The Court held that sole enquiry under section 187(1)(c) is whether the reason for the dismissal was the refusal to accept the proposed changes to employment conditions. A proper interpretation of the section requires a careful analysis. Simply because a proposed change is refused and a dismissal ensues thereafter, does not necessarily mean that the reason for the dismissal was the refusal to accept the proposed change. On the contrary, the true reason for the dismissal, irrespective of whether a proposed change is rejected, must be determined. Determining the reason for a dismissal is a question of fact and the enquiry into the reasons for the dismissal is an objective one.

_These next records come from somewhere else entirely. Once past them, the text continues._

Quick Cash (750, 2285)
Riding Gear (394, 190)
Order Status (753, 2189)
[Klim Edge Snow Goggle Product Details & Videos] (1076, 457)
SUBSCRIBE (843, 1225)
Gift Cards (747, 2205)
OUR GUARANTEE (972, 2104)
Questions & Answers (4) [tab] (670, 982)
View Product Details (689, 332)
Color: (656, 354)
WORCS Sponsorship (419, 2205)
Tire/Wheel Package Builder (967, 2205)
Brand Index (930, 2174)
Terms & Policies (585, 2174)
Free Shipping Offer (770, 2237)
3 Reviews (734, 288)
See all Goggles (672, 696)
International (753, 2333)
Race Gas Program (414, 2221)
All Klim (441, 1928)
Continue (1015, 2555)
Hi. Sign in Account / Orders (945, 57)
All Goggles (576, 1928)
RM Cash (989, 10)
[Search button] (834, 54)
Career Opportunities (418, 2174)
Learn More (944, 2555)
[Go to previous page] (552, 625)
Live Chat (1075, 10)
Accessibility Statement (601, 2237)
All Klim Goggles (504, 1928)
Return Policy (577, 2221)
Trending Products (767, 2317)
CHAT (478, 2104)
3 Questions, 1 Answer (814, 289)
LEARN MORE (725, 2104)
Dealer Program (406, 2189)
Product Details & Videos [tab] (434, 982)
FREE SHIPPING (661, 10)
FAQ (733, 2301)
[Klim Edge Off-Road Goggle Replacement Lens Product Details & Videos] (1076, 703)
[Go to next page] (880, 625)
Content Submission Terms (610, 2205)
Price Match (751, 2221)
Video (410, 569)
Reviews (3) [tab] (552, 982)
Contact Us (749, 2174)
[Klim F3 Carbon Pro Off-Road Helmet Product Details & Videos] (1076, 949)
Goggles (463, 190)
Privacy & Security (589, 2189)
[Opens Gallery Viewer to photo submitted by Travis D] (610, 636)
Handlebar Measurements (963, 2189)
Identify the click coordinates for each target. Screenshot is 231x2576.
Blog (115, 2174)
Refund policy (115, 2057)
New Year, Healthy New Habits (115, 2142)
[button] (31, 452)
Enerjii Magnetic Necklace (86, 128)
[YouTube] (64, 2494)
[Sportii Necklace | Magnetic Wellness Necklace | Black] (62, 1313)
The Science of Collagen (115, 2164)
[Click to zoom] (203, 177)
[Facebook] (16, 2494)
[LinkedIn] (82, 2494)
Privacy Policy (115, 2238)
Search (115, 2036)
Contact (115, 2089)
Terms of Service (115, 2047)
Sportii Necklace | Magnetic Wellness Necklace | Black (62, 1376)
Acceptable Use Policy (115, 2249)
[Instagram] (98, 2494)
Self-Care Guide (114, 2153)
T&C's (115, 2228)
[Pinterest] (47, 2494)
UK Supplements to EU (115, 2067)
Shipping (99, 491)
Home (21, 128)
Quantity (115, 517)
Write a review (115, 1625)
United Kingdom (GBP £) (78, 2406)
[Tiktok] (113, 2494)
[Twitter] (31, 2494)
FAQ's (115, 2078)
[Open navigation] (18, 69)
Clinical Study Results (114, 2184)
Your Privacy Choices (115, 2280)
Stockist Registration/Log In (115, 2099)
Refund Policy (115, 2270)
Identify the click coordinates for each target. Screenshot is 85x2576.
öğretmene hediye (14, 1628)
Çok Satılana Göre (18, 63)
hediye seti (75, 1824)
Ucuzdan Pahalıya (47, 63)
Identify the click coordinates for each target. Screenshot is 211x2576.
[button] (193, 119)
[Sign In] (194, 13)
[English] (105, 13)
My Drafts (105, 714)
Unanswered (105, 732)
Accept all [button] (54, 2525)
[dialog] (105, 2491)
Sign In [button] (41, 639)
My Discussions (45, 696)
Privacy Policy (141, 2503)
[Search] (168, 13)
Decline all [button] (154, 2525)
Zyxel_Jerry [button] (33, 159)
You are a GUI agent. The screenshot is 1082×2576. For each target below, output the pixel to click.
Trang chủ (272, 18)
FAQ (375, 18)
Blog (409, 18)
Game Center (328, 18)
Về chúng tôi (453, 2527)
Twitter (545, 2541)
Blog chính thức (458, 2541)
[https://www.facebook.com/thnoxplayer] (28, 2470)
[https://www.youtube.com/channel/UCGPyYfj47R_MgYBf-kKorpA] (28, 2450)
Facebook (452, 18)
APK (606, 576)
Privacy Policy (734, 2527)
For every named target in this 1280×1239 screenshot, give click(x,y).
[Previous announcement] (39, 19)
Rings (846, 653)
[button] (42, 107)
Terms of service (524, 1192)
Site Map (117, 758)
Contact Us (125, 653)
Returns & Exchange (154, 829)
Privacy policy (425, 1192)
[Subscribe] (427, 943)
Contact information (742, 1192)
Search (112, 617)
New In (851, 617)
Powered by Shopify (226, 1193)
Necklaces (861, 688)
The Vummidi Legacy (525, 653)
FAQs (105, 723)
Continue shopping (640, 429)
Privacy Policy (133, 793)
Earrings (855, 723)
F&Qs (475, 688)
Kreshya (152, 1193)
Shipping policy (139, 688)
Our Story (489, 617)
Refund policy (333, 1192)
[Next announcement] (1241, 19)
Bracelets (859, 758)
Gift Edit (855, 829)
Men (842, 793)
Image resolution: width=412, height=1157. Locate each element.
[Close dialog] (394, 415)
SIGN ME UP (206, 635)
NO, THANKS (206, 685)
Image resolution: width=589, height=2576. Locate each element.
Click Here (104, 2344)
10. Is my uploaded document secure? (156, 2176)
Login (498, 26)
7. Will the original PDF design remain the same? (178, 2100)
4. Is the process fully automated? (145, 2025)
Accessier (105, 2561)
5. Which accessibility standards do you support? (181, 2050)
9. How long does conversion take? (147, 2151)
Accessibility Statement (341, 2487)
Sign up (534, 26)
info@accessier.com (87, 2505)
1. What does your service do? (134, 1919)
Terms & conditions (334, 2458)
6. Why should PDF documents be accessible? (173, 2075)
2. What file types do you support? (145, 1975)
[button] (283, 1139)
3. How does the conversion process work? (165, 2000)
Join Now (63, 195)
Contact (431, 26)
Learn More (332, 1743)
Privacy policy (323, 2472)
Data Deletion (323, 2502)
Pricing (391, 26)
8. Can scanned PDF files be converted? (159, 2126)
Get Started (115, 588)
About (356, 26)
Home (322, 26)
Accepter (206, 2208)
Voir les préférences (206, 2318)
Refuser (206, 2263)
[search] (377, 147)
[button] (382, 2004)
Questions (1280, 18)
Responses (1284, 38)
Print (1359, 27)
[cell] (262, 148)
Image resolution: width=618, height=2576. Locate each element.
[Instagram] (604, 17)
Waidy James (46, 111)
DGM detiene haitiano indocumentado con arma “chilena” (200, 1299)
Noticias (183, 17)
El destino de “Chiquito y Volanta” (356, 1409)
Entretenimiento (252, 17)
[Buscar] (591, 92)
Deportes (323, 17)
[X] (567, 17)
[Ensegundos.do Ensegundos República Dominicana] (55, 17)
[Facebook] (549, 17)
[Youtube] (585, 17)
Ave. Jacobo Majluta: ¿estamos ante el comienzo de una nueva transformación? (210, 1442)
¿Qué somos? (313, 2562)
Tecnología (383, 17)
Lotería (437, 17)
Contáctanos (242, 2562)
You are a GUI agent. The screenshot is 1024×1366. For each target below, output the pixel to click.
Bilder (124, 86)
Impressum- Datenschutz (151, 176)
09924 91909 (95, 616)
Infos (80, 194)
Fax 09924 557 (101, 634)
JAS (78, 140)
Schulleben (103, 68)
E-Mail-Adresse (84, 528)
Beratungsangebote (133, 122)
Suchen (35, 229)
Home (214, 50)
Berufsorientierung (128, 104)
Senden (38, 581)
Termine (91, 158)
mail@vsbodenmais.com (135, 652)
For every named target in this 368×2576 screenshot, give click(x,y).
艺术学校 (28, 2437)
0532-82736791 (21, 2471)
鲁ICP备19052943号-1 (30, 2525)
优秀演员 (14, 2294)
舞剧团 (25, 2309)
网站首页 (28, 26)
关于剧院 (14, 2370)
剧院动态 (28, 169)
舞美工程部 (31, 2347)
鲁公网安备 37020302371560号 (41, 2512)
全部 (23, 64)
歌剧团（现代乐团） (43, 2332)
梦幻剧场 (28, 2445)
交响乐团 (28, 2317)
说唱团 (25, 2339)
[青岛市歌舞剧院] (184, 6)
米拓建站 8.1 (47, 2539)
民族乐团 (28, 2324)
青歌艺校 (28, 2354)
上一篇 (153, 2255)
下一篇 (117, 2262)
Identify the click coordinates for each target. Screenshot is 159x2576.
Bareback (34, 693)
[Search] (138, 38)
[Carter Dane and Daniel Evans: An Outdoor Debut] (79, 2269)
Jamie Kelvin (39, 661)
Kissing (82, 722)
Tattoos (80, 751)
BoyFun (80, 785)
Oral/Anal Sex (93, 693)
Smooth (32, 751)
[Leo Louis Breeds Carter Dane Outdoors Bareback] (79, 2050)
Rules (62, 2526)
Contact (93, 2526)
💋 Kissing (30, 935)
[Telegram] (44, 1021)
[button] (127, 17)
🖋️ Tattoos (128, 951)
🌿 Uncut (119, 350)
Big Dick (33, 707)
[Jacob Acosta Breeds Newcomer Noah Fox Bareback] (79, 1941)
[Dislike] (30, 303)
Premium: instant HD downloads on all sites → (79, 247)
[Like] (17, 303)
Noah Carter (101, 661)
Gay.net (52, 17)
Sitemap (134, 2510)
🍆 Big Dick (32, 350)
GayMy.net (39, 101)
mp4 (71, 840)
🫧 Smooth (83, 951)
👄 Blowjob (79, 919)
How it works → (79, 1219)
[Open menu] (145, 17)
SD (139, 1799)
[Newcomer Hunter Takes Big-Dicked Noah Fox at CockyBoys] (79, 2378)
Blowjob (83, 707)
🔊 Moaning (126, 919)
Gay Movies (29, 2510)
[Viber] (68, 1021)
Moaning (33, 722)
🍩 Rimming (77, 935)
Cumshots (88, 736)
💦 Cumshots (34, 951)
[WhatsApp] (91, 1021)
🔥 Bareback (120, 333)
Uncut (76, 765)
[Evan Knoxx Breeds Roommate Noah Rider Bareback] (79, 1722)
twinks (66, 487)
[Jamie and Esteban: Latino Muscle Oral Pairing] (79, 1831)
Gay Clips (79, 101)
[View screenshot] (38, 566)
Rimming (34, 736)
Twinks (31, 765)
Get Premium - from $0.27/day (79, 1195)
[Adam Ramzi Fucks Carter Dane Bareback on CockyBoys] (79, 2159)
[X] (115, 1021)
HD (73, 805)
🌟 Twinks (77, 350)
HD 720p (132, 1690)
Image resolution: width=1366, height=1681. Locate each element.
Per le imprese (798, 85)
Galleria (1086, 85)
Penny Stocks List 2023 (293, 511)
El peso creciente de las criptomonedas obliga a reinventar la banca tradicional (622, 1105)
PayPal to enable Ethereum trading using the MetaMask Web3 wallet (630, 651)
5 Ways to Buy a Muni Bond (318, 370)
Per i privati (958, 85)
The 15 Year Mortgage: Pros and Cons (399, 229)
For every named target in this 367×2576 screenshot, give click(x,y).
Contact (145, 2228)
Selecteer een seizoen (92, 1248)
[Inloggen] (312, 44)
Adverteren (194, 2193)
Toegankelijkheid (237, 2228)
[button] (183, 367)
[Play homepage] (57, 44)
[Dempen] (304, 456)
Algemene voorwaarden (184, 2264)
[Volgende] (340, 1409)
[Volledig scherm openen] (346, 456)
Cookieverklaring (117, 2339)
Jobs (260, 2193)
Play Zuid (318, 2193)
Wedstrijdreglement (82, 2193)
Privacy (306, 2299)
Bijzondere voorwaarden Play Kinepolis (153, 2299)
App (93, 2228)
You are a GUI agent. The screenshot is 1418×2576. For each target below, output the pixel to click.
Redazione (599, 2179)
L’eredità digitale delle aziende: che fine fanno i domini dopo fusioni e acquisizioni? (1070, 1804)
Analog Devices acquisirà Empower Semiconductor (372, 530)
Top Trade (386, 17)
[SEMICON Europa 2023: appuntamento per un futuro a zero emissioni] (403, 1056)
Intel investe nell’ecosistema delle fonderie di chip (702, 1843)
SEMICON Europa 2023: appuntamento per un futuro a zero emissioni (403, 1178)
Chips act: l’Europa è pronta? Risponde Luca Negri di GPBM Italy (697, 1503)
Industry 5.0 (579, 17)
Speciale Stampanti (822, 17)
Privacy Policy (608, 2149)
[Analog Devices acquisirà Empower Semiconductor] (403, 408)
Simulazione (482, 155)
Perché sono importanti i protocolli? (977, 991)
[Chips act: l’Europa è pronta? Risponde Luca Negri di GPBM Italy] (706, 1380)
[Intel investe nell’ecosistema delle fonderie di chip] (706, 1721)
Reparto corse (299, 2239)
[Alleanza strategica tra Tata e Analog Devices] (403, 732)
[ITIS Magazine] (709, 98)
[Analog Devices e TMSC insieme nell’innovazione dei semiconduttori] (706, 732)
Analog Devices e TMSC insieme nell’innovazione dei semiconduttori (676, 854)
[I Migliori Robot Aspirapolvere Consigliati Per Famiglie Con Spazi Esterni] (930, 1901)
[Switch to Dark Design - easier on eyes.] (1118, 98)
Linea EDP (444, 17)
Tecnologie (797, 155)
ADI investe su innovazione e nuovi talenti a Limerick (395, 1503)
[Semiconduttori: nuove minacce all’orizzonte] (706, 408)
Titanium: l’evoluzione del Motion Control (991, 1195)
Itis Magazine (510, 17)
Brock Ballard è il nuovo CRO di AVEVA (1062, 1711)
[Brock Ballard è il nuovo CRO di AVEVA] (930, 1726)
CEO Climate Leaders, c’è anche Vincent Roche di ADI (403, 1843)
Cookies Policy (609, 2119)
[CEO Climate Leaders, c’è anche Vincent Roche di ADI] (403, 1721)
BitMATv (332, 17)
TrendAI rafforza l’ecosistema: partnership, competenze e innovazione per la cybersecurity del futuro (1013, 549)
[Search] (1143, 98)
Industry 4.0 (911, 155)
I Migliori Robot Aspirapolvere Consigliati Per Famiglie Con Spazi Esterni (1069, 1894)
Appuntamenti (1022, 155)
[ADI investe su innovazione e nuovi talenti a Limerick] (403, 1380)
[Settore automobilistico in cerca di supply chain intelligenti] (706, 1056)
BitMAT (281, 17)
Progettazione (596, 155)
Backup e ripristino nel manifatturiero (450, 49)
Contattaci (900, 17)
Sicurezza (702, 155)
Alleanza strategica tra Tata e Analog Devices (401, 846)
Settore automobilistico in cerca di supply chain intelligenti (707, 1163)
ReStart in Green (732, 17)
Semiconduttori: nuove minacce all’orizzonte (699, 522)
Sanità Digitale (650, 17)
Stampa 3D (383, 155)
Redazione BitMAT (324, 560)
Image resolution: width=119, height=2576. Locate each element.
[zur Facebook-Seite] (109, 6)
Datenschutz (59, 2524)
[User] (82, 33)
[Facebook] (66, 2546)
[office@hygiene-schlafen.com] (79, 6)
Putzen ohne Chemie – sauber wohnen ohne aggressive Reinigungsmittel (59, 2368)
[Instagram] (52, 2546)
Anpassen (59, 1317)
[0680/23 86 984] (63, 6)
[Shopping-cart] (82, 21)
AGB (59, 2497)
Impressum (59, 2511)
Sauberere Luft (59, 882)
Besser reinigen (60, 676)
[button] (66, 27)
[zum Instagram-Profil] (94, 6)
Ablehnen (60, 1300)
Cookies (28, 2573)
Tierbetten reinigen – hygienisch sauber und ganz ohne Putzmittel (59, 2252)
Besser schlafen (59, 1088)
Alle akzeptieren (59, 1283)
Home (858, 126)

In such cases, the court should determine what the factual and legal causes of the dismissal were by first asking whether the dismissal would have occurred if the employees had not refused the demand. If the answer is yes, the dismissal does not amount to an automatically unfair dismissal. If the answer is no, the second leg is necessary: is such refusal the main, dominant, proximate or most likely cause of the dismissal?

Turning to the facts, the Constitutional Court held that no fault could be found in the way Aveng responded to its financial crisis. Aveng conducted itself in a transparent, honest and bona fide manner. Further, during the discussions, there were continuing grounds for Aveng to argue that it had a fair reason to terminate the services of its employees on the basis of its operational requirements, but it elected not to do so. It continued to engage with NUMSA to try and avoid job losses.

Importantly, the Constitutional Court held that in an ever-changing economic climate characterised by increasing global competition, restructuring for operational reasons do not only relate to the downsizing of the workforce, but also to restructuring the manner in which an existing workforce may carry out its work. Restructuring entails a number of possibilities, including shift system changes; adjusted remuneration; and merging of jobs or duties. Generally, businesses that adapt quickly will survive and prosper. Those that do not will decline and fail.


This is an important case for employers. The Constitutional Court has confirmed that an employer is not precluded from retrenching employees in circumstances where roles are made redundant because their terms no longer support the genuine operational requirements of the employer, and the new suitable roles are rejected by employees.

Dismissals in these circumstances are not automatically unfair as contemplated in section 187(1)(c) of the LRA. This does not mean that employers have carte blanche and complete freedom to act as they wish to dismiss employees and the court will carefully scrutinise the real reason for the dismissal, as well as the process that preceded the dismissal.